Since the day I got that first pink line, my goal was to make sure my child was familiar with lots of different fruits and vegetables. I loved them as a kid, and I had high hopes that he would, too. And he always has.
So, imagine my surprise the other night when he looked at me, squinched his nose in disgust, and said, “No, Mommy. I don’t want that healthy thing on my plate!”
It was an avocado. One of his very first foods.
I was completely floored. So this week, as I wandered the produce department while grocery shopping, contemplating this new development, I remembered a DVD I had at home. It’s called Copy Kids Eat Fruits and Vegetables, and its main purpose is to show kids enjoying their fruits and veggies in the hope of getting your kids to do the same. Pretty simple, right? Kids, unscripted, eating healthy things and having fun.
Simple? Sure. But effective? I was ready to find out.
The DVD is split into 12 yummy chapters, each focusing on a different fruit or vegetable (Bell Peppers, Cucumbers, Carrots, Avocado, Tomatoes, Broccoli, Oranges, Bananas, Raspberries, Strawberries, Apples & Blueberries.) We have NO problem with fruits, but since there is a chapter devoted to avocado, I tossed one into the cart, along with a cucumber, and headed home.
Let me preface this by saying that I was a bit skeptical.
Could something so simple possibly work? Did I really want my son doing anything just because he saw other kids doing it? Doesn’t that go against the way I parent him? Using peer pressure for good instead of evil is still allowing your behavior to be influenced by the masses, isn’t it? Would I actually be happy if my son followed along just because the kids on TV were doing it?
Then I told myself to shut up, and I gave him an avocado and a spoon, and sat him in front of the TV.
The children appeared on the screen, and they ate. One at a time, they smiled, laughed, took bites, and had fun. And you know what? Within minutes, he was scooping up his avocado, too. What!? Yup. It seemed to work. The cucumbers, too (and he’s usually pretty lukewarm about those.)

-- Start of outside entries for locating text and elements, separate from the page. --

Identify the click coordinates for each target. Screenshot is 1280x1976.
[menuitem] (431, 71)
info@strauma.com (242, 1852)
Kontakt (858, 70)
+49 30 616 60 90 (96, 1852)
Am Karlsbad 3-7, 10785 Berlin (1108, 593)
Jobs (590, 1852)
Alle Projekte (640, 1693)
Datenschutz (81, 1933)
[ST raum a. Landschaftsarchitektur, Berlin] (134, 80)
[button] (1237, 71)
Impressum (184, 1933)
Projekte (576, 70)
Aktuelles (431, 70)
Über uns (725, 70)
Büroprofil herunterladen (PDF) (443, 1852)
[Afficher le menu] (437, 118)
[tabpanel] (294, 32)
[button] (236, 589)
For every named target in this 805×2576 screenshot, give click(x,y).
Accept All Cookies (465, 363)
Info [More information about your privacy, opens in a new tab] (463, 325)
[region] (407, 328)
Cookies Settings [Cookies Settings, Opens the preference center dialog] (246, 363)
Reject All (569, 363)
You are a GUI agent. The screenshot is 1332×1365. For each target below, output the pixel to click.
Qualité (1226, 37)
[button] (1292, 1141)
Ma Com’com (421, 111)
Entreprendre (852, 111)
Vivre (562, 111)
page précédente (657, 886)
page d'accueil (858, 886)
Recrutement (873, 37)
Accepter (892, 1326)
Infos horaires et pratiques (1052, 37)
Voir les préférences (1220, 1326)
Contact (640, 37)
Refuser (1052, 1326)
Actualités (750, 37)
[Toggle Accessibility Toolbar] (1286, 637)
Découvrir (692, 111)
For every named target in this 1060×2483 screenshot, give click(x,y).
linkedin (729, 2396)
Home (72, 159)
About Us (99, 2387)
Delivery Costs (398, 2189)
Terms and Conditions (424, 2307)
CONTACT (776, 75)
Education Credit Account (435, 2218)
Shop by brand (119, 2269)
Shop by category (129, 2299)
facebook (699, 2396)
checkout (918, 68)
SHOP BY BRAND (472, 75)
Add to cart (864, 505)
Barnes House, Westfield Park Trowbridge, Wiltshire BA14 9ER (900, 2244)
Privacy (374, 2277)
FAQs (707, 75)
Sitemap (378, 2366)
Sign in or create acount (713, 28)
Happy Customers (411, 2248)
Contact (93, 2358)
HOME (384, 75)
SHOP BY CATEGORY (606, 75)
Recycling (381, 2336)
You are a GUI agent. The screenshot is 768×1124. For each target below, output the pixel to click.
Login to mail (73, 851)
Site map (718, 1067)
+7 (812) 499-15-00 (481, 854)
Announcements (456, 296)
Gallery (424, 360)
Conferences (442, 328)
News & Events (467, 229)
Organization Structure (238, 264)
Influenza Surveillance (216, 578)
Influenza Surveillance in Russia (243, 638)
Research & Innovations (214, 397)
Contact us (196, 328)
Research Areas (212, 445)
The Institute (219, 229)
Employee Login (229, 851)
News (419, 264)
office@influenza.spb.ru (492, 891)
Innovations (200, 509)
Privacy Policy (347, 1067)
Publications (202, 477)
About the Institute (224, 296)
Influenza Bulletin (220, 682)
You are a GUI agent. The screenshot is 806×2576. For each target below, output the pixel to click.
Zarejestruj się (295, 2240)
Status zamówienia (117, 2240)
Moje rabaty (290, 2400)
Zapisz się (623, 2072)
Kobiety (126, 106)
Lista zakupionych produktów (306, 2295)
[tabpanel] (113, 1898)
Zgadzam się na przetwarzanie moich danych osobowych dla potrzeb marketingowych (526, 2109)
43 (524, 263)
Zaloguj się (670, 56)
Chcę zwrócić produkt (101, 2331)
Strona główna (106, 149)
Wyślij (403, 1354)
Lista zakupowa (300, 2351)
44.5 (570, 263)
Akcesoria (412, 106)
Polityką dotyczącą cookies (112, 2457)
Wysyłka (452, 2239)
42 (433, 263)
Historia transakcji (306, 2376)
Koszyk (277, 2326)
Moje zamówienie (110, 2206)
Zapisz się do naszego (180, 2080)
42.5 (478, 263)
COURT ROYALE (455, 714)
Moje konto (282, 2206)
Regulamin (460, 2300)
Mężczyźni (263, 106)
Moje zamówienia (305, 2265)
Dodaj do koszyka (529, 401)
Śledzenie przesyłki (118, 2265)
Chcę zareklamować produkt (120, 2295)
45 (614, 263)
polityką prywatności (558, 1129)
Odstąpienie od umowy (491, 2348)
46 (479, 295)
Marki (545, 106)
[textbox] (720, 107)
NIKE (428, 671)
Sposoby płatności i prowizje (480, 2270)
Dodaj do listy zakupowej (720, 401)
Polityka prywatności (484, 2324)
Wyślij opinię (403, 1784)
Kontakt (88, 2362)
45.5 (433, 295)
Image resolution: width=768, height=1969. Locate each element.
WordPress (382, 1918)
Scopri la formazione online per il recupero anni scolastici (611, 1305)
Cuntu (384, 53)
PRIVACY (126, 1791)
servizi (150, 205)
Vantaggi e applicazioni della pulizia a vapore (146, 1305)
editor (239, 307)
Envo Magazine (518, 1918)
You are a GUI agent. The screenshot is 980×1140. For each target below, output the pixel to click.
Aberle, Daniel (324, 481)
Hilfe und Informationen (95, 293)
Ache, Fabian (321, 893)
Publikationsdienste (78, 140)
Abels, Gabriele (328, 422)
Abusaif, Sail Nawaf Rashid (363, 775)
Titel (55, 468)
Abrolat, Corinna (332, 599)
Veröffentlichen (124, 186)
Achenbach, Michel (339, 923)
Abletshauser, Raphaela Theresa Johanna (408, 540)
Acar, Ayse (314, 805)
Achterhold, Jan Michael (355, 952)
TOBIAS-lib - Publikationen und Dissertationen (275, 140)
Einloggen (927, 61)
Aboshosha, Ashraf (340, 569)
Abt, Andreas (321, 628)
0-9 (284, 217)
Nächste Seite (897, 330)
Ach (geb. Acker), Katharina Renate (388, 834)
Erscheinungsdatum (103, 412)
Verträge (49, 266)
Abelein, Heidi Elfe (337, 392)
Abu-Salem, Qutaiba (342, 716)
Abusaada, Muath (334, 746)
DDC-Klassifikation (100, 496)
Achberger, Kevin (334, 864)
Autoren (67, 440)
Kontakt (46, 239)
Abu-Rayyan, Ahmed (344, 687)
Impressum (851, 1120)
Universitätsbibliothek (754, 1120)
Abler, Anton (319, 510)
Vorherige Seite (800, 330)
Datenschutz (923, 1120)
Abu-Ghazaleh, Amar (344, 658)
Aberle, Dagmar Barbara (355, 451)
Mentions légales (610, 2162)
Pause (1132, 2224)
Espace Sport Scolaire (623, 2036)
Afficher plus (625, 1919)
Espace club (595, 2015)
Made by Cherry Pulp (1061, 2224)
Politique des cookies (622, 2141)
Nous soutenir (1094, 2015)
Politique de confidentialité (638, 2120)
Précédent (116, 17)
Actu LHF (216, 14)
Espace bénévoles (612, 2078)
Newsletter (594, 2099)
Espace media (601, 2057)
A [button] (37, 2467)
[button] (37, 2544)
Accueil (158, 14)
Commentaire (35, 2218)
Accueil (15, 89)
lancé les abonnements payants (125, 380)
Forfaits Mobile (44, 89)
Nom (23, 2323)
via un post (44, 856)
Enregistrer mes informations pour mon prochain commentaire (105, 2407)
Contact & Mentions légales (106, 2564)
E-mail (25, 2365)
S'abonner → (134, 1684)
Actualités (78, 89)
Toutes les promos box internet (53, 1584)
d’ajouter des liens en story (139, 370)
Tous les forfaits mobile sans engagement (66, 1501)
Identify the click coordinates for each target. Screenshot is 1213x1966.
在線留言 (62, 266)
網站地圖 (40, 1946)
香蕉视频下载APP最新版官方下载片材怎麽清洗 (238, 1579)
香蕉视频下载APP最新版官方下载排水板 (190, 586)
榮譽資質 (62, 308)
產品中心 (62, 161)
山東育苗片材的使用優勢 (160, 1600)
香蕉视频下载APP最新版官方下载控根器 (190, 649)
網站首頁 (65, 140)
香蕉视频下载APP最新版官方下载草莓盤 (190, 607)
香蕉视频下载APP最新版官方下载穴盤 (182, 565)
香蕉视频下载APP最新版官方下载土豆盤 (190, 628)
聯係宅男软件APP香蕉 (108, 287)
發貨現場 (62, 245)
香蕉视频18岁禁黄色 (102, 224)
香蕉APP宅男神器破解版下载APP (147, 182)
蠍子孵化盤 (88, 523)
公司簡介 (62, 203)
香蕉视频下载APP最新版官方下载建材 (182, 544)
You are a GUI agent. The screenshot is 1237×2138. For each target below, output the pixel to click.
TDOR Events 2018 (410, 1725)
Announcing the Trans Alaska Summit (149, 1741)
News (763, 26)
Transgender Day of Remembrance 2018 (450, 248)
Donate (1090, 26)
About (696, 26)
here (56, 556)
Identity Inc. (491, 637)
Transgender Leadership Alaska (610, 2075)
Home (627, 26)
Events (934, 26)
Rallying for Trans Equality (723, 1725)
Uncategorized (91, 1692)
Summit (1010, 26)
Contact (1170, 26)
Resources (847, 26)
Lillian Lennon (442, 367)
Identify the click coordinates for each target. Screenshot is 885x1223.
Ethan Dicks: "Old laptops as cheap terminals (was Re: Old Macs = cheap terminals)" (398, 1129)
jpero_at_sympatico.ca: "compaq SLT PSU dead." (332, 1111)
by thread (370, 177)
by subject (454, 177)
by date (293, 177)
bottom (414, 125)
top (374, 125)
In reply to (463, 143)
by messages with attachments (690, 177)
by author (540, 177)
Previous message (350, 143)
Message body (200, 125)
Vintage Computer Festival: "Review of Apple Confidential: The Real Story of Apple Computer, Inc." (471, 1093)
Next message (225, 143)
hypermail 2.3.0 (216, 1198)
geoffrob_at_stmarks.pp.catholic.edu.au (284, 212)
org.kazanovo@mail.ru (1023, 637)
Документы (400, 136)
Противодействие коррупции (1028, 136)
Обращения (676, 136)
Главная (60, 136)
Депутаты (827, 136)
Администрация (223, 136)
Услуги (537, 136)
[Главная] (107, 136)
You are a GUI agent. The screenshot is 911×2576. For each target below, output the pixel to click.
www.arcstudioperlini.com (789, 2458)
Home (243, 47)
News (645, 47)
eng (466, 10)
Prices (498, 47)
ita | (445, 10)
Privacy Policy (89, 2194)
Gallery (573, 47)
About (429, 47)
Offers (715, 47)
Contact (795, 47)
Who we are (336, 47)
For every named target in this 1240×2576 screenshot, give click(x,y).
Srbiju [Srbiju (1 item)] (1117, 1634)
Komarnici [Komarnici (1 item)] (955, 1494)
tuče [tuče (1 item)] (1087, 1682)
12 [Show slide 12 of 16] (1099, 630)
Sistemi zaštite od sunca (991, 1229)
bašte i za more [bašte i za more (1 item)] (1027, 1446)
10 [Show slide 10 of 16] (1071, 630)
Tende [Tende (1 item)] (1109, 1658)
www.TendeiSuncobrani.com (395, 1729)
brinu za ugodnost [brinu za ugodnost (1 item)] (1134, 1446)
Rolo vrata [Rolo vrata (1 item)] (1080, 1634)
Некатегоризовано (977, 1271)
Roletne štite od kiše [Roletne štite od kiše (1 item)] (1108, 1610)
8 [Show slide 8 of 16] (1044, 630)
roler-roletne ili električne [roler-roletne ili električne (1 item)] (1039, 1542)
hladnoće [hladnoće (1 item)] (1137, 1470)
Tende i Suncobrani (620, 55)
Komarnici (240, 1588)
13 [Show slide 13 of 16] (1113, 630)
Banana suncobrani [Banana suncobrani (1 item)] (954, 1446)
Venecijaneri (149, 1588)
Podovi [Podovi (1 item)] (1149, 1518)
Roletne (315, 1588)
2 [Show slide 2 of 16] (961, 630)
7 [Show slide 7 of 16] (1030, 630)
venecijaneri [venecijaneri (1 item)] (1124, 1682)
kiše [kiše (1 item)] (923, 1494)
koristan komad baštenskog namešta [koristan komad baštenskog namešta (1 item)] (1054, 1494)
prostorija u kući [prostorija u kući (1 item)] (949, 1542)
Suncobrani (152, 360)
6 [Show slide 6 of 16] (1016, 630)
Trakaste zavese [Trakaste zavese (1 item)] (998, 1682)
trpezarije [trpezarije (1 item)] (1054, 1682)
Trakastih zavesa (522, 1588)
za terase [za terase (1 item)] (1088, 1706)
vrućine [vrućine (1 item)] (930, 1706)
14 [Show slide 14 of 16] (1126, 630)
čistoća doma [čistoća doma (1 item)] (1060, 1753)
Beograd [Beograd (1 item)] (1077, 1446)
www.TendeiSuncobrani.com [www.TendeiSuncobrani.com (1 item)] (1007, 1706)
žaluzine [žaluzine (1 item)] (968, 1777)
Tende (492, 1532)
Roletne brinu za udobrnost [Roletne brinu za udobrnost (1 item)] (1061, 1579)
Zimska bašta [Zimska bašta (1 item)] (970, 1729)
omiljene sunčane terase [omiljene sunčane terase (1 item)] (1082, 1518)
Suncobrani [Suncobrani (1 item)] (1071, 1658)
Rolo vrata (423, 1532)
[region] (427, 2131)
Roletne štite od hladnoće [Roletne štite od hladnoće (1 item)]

My husband hid in the kitchen and I caught him peering out, curious to see if there was any merit at all to this method. The look on his face was pretty funny when he saw that it did, in fact, work…and work well.
Our little man even got a little riled up and silly watching the other kids. See how he can stick his face in the avocado and eat like a puppy! Goofball.
After we watched the parts we really needed, he said “Mommy! I want the tomato one!” then proceeded to get really mad at me because we didn’t have a tomato. Same for the broccoli, and the carrot. So I made them for dinner…and now they’re in his belly. Mama <– happy. (But it’s highly suggested to have an array of fruits and veggies on hand for viewing. If your kid wants to go on a veg bender, you should probably be prepared.)
Now, in this case, we’re talking about a child who has always been really good about eating his veggies. And fruit? Well, I have to limit him, actually, or he’d eat nothing else. But I’m willing to go out on a limb here and suggest Copy Kids to any parent who might be concerned about their child’s pickiness at the table.
Why Copy Kids Eat Fruits and Vegetables just might get your kids hooked on fruits and veggies:
- It’s produced for children ages 6 months to 5 years, which are key ages for developing healthy eating habits.
- The DVD project was inspired by a real mom, Cai Dixon, and her real child, Bella, who was hesitant to try new things…until she saw other kids doing it. A simple concept that proved to be quite effective.
- Copy Kids is endorsed by renowned Dr. Jay Gordon, MD, and approved by the USDA. The DVD has since been added to their Education and Training Materials Database for pre-school nutrition.
- Copy Kids is the recipient of three childhood excellence awards, including PTPA (Parent Tested, Parent Approved.)